— begin Text to read —

Bull Market

A few months ago, the news broke that Michael Jordan was unretiring his name on the Chicago restaurant scene—the new Michael Jordan’s Steak House (InterContinental Chicago Magnificent Mile, 505 N. Michigan Ave.; 312-321-8823) is scheduled to open in mid-August in the Zest space. This week, the restaurant announced that James O’Donnell, who opened the first location of the chain in Connecticut, would take his talents to Chicago. Here are some highlights from our conversation with O’Donnell.

— end Text to read —

◆ What you will do:
**1)** In the steak house article, which space will the new Michael Jordan's Steak House open in?
**2)** From the steak house article, list every item of location or contact information given in parentheses.
**3)** Decide whether each statement agrees with the steak house article, and quote the words that settle it: (a) The restaurant is scheduled to open in mid-August. (b) James O'Donnell opened the chain's first location in Chicago. (c) The restaurant announced O'Donnell's role last month.
The material after this text is separate and unrelated to it.

— begin Collected material —

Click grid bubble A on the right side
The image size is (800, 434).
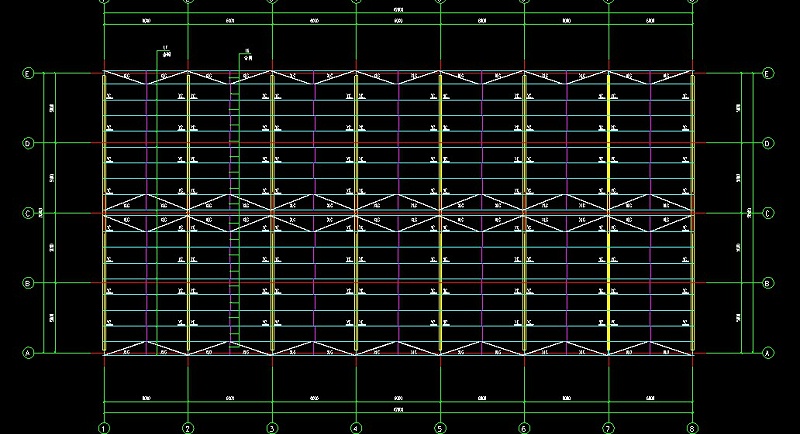click(x=767, y=353)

— end Collected material —

◆ Completed exercise:
**1)** The Zest space.

**2)** InterContinental Chicago Magnificent Mile; 505 N. Michigan Ave.; 312-321-8823

**3)**
(a) Yes: "is scheduled to open in mid-August in the Zest space"
(b) No: "who opened the first location of the chain in Connecticut"
(c) No: "This week, the restaurant announced"